Court Appointed Special Advocates know that childhood trauma affects adult life. During CASA training we complete the Adverse Childhood Experiences (ACEs) questionnaire, which measures a person’s risk for adverse adult experiences connected to childhood trauma. The seminal research which informs this questionnaire was conducted in 1995-97, in cooperation between the Centers for Disease Control and the Kaiser Permanente HMO in Southern California.
Broadly speaking, the research confirmed what common sense had long suspected. Multiple lasting adult impacts can be traced to adverse childhood experiences such as drug and alcohol abuse, spousal and parental dysfunction, and emotional and physical neglect. The connections are neatly diagrammed by the CDC:
Compelling as this research was, questions remained. Perhaps the reported long-term, adult effects of childhood trauma are connected to other factors, for example pre-existing depression or other behavioral health problems, familial issues such as financial strain, even to strictly adult experiences such as divorce. To ask an adult who faces these challenges to recall childhood trauma may involve “simple forgetting or recall bias,” in the words of a recent Journal of the American Medical Association (JAMA) article which provides a more nuanced perspective on the connections between childhood and adult trauma.
Concerned that retrospective accounts from adulthood do not adequately measure the consequences of childhood trauma, the JAMA researchers decided to approach the connection between childhood trauma and adult psychiatric and dysfunctional outcomes differently. Instead of asking adults to remember their childhood, the JAMA approach was prospective, following traumatized individuals from childhood to adulthood. 1,420 traumatized children were assessed up to 8 times from 1993-2000; they were then assessed up to four times as adults from age 19-30. Adjusting for many pre-existing behavioral health or familial factors that can skew retrospective reporting, the researchers concluded that their findings “provide a clear mandate for those concerned with increasing opportunities, reducing distress, and avoiding morbidity across the lifespan.”

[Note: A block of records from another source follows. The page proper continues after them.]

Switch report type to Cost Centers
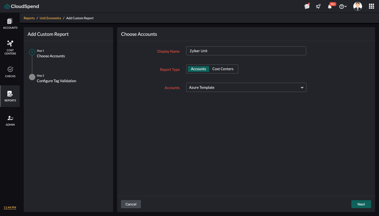This screenshot has height=216, width=379. click(223, 69)
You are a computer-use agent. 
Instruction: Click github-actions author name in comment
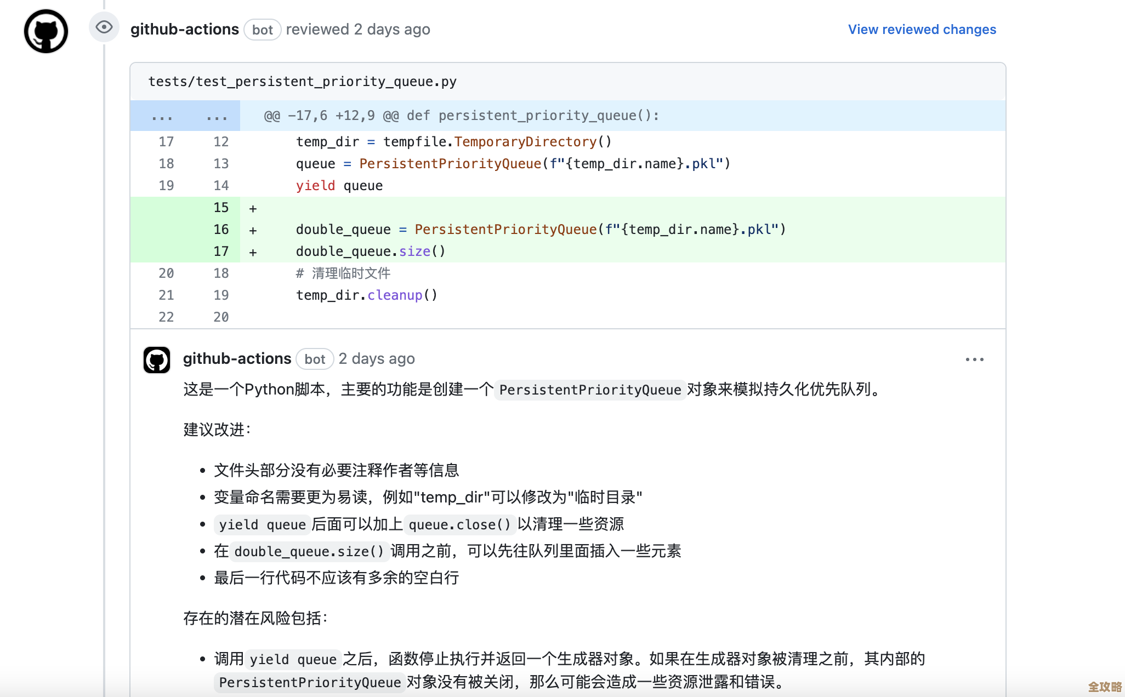click(x=237, y=359)
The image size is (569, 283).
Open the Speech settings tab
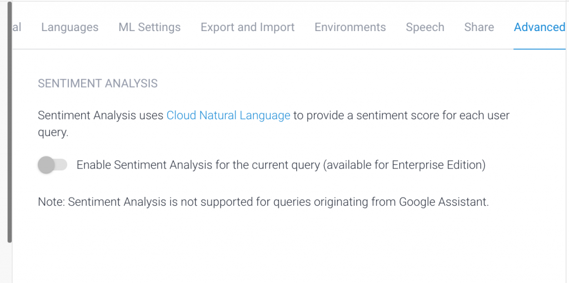425,27
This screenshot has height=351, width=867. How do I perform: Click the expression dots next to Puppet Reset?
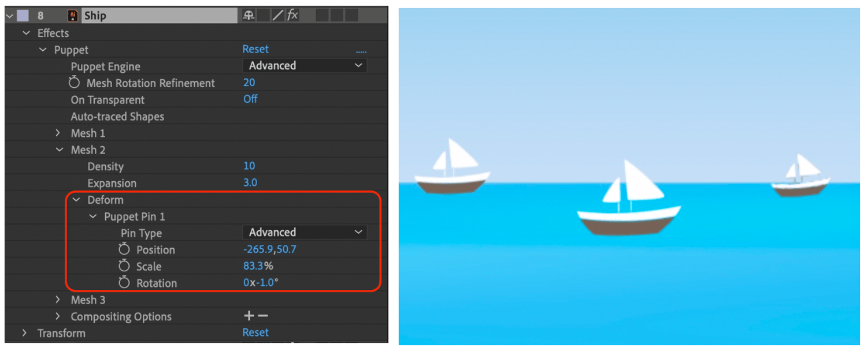coord(361,50)
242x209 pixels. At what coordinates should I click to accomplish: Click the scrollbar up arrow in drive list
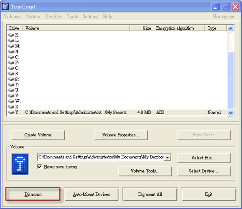(231, 29)
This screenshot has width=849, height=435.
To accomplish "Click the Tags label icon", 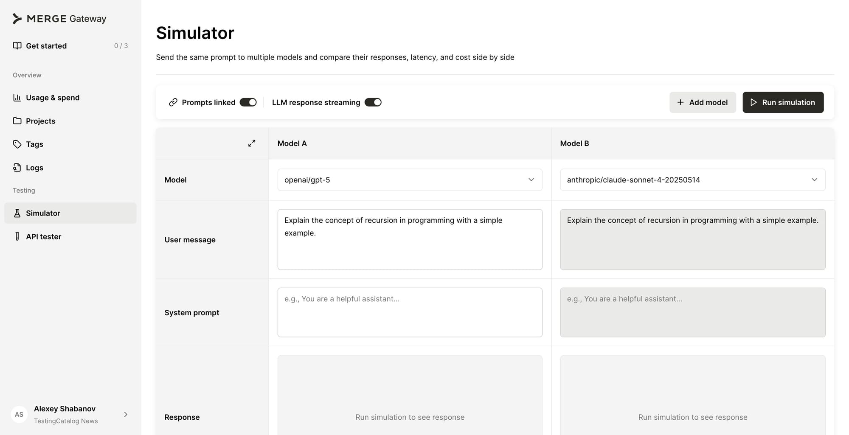I will [x=17, y=144].

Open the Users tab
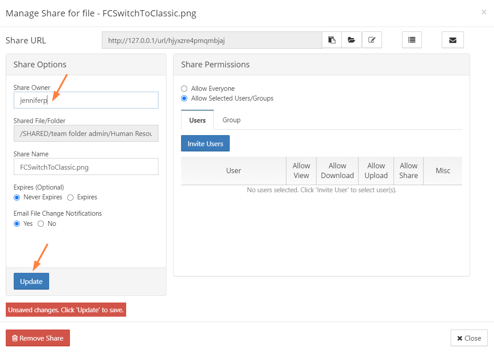[197, 120]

CASAs know how prevalent trauma is among youth in care and that successful treatment plans involve changing the parental behaviors that cause trauma. But simply healing the individual or the family does not confront the public health implications of childhood trauma. As another social scientist impressed by the JAMA research puts it, “It does not need a great leap of faith to recognize a prevailing vicious circle between societal forces such as poverty, lack of education, familial and neighborhood violence, poor mental health, and trauma exposure. Within low-resource contexts, trauma begets trauma, trauma begets poverty, poverty begets poverty, poverty begets trauma, and the cycle goes on.”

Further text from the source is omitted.